Stored items:
● ● ●
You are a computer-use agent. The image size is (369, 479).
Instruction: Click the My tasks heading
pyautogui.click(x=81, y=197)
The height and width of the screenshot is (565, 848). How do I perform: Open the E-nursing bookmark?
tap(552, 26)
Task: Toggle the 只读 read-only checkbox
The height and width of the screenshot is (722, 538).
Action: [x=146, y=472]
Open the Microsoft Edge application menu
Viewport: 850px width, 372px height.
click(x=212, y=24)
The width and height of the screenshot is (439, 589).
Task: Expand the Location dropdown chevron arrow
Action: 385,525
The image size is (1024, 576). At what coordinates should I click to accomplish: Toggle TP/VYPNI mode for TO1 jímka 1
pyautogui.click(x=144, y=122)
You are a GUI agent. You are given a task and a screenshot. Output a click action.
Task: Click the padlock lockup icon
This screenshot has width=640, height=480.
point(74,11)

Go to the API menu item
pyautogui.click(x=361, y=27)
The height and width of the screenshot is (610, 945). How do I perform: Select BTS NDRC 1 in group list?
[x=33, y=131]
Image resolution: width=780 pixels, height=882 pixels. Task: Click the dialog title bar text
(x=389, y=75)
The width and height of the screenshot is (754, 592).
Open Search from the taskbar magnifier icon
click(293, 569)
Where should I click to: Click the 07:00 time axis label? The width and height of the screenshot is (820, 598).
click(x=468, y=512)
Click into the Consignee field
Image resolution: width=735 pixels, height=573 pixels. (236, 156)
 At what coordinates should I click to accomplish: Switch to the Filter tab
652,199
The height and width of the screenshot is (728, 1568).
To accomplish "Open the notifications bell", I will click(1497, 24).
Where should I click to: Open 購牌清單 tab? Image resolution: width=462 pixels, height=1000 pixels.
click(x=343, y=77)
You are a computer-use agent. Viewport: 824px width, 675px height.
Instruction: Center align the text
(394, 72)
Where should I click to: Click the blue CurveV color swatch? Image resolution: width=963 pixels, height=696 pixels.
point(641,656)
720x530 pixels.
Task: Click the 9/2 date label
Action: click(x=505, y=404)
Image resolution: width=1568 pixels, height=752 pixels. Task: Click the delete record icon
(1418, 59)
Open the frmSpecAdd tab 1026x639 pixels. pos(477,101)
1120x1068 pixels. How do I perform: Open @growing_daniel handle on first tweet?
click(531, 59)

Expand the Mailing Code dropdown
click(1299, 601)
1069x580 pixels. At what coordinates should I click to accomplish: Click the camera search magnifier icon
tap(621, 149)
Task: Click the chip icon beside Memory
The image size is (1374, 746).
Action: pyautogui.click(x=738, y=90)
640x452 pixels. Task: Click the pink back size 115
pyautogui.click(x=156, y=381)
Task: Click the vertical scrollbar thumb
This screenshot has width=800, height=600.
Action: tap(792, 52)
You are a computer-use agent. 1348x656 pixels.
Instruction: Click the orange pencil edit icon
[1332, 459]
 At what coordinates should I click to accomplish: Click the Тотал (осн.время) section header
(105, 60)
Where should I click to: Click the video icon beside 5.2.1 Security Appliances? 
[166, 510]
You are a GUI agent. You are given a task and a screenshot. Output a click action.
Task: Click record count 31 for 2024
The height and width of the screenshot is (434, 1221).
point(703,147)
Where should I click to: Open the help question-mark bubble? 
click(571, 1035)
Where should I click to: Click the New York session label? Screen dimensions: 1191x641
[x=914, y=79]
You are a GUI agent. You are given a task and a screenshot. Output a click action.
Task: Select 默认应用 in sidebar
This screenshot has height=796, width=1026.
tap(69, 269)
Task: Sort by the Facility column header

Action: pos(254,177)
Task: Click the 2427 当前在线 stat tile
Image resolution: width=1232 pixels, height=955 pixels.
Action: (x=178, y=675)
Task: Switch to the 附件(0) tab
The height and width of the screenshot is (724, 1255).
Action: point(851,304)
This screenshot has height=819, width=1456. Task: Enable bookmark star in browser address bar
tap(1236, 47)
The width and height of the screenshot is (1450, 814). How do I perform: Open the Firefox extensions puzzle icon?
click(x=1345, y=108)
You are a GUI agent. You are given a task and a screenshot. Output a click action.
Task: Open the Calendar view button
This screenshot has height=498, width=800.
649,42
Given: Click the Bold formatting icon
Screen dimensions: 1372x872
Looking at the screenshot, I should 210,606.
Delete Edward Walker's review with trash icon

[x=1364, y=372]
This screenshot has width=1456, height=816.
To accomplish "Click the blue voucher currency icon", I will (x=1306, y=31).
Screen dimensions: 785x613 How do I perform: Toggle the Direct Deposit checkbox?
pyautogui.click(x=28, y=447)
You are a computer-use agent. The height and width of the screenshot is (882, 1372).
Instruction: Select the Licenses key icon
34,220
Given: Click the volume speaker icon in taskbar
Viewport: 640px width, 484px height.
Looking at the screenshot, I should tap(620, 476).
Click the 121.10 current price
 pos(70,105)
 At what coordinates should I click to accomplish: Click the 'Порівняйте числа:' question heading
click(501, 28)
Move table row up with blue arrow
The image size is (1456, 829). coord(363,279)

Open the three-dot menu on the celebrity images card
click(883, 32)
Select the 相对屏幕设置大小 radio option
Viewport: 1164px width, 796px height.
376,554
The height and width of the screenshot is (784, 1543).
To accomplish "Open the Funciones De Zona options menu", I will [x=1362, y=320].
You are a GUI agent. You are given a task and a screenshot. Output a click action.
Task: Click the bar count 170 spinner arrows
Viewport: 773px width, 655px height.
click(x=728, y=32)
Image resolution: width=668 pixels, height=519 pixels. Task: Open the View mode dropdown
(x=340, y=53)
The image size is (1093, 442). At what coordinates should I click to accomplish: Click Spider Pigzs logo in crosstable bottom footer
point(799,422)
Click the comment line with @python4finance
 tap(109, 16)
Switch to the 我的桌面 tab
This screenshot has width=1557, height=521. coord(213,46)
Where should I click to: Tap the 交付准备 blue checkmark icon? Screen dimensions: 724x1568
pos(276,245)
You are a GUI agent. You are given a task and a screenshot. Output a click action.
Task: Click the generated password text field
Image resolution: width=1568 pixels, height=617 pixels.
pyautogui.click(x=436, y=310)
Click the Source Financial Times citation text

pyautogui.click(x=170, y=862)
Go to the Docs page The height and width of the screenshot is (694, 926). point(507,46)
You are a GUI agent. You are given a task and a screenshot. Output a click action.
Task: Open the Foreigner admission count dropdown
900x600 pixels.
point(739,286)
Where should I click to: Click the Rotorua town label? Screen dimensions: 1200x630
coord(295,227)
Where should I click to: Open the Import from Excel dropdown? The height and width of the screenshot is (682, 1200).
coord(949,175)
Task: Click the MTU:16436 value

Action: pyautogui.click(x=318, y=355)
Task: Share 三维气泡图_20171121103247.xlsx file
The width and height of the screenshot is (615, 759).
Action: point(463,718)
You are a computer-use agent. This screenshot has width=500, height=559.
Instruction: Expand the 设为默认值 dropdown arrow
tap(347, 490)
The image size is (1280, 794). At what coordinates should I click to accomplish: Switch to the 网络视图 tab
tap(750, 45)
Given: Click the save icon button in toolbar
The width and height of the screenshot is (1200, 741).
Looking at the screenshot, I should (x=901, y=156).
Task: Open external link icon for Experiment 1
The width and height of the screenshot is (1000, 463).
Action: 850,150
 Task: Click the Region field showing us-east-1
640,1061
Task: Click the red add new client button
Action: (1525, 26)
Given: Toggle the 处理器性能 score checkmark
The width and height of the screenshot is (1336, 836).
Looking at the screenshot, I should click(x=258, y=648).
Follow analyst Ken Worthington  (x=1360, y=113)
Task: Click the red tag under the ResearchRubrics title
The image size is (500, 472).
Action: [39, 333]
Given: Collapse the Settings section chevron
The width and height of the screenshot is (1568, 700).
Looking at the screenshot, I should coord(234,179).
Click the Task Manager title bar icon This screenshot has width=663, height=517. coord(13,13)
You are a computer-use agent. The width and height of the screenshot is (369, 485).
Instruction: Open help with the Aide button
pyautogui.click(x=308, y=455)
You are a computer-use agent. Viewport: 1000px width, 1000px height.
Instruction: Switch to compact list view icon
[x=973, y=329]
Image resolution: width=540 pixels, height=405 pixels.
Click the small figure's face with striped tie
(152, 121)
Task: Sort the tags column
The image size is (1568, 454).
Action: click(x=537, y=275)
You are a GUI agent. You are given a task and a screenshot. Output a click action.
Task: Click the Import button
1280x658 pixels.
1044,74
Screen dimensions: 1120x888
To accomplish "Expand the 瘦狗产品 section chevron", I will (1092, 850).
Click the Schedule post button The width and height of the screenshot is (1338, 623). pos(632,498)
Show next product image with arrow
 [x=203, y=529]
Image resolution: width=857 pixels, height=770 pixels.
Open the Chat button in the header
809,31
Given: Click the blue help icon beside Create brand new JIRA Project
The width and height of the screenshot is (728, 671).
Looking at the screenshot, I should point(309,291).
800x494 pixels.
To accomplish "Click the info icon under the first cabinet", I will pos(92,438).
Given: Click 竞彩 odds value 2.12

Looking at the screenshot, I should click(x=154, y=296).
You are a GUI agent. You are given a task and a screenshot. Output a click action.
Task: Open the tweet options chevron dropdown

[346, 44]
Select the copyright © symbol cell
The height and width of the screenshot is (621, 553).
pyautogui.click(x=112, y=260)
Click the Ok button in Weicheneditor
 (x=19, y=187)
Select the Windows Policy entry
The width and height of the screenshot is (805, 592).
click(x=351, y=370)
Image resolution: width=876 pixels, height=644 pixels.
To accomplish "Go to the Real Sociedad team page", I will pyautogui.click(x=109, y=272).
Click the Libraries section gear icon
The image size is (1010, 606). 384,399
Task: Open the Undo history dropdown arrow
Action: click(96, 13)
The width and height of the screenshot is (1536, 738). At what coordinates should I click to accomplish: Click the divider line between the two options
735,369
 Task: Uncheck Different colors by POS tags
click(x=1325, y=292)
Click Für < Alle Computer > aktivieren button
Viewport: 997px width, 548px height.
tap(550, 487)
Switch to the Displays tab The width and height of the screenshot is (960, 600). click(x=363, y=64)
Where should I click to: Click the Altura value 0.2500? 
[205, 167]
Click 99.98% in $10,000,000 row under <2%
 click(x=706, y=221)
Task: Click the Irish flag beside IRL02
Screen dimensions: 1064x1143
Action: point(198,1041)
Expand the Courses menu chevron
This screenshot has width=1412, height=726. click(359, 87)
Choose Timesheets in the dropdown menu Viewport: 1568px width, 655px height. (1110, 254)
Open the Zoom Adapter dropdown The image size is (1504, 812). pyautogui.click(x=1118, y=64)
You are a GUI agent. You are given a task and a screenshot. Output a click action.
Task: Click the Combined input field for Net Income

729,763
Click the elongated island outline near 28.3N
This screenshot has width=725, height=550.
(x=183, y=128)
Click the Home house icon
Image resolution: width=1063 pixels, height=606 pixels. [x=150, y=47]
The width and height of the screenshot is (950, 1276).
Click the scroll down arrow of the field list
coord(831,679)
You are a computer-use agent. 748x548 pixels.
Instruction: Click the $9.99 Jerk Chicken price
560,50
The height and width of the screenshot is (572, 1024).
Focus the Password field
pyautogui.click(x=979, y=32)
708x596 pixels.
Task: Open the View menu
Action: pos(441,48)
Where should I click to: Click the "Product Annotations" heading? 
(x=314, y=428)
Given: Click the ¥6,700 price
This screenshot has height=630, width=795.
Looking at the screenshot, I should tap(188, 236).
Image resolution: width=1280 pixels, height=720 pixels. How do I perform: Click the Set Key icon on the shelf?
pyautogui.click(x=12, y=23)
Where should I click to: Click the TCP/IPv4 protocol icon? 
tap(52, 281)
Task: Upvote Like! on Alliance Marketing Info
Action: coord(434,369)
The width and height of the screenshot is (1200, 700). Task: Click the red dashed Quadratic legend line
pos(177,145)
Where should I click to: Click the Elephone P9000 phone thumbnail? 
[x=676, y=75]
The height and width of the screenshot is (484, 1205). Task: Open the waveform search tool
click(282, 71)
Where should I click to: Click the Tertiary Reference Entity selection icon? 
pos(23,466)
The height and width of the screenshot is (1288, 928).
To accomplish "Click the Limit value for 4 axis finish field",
● ● ●
WHAT YOU ARE ASKED TO DO → From the entries above, copy every line containing the word "will".

FINISHED TASK →
To accomplish "Open the notifications bell", I will click(1497, 24).
To accomplish "Click the blue voucher currency icon", I will (x=1306, y=31).
To accomplish "Open the Funciones De Zona options menu", I will [x=1362, y=320].
To accomplish "Expand the 瘦狗产品 section chevron", I will (1092, 850).
To accomplish "Click the info icon under the first cabinet", I will pos(92,438).
To accomplish "Go to the Real Sociedad team page", I will pyautogui.click(x=109, y=272).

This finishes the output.